┌─ Extracto del documento


 

            Simetría despiadada. Así en la Tierra como en el Cielo. La ley del espejo y de las alas de mariposa. Composiciones estrictamente simétricas respecto de un eje central. Dos ojos, dos piernas, dos tetas... ¿es que acaso te vas a conformar con un solo amante, Areúsa? Lo que ves a la izquierda encuentra fatalmente su réplica invertida a la derecha.

 

            Crecimiento. Un arco que es contenido por otro arco que es contenido por otro arco que es contenido por otro arco que... El principio de la espiral centrífuga. Como esos sueños febriles en que las cosas se hacen más y más grandes, hasta alcanzar una escala angustiosamente inabarcable. Un mariachi a caballo toca una trompeta cuya campana se ensancha, como el cáliz de una flor carnívora desmesurada, hasta superar las dimensiones de mariachi, caballo y paisaje. “Cómeme”, reza el cartel junto al pastelito. Y Alicia va y se lo come.

 

            Repetición. ¡Gloriosas tapicerías, cenefas interminables! Arcos, túneles y líneas paralelas que se multiplican como un mantra. El mismo cuadro de trenes o cervatillos pintado media docena de veces. Siempre idéntico. La revelación llega por la repetición. Preguntadle a los lamas, o a las que rezan el Rosario, ¡malditos descreídos! La multiplicación de los panes y los peces es lo más maravilloso de los evangelios, y no es un milagro de índole económica, sino estética. Como esos sueños febriles en que las cosas se reproducen ad infinitum. El infinito nos aterra, nos excede, nos bloquea. La repetición conduce a la náusea del abismo, a lo sublime.

 

            Y el tedio. Lo banal entretiene, lo trascendental aburre. Y la fascinación es una golondrina que anida en los acantilados del tedio. Con sus huevos nos haremos una tortilla. Me está entrando un hambre...

└─
┌─ Datos del ejercicio

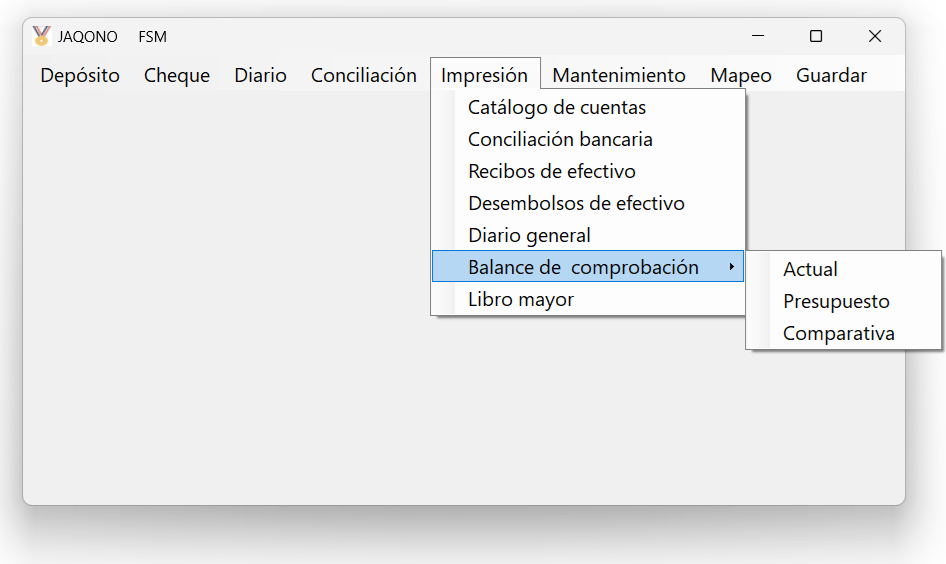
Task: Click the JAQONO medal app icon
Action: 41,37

└─
┌─ Datos del ejercicio

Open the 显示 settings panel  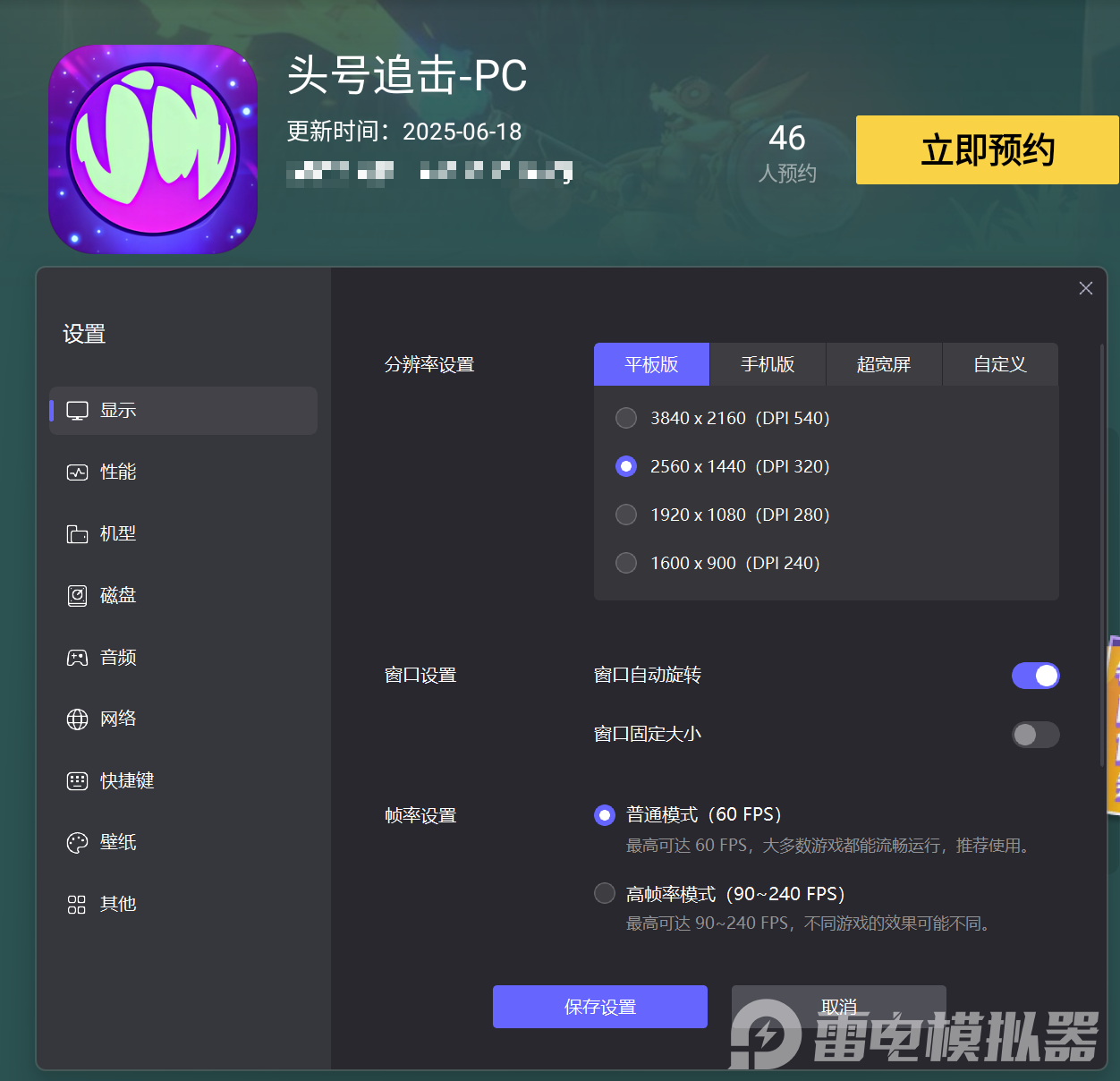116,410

└─
┌─ Datos del ejercicio

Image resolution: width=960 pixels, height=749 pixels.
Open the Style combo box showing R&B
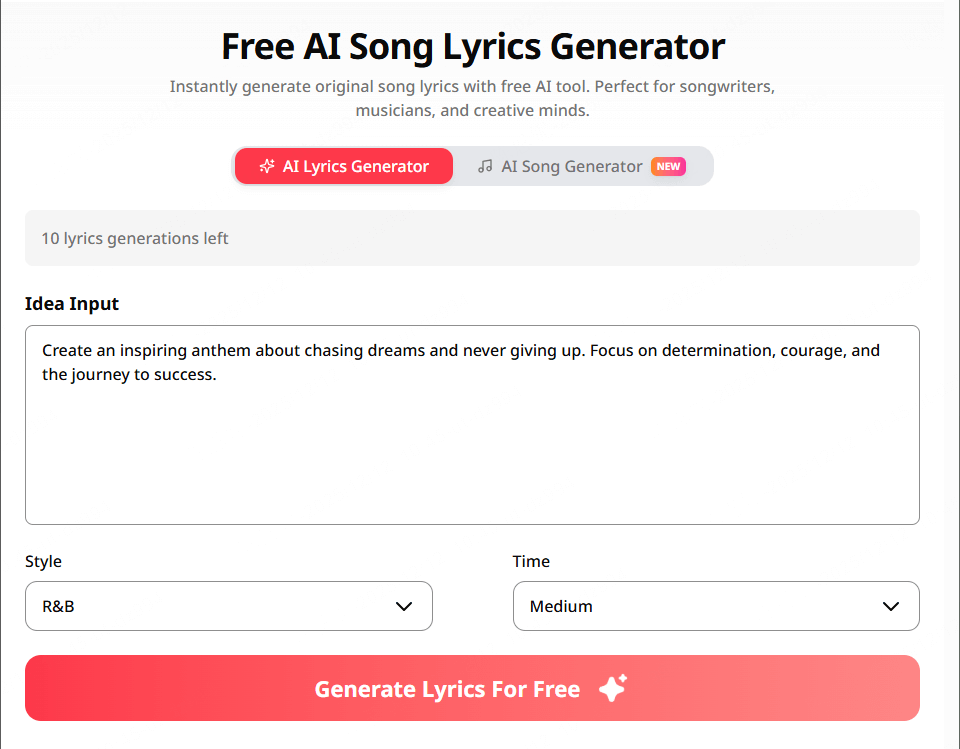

└─

Traduce al inglés esta oración del extracto del documento: «Y la fascinación es una golondrina que anida en los acantilados del tedio.»

Solución: And fascination is a swallow that nests on the cliffs of tedium.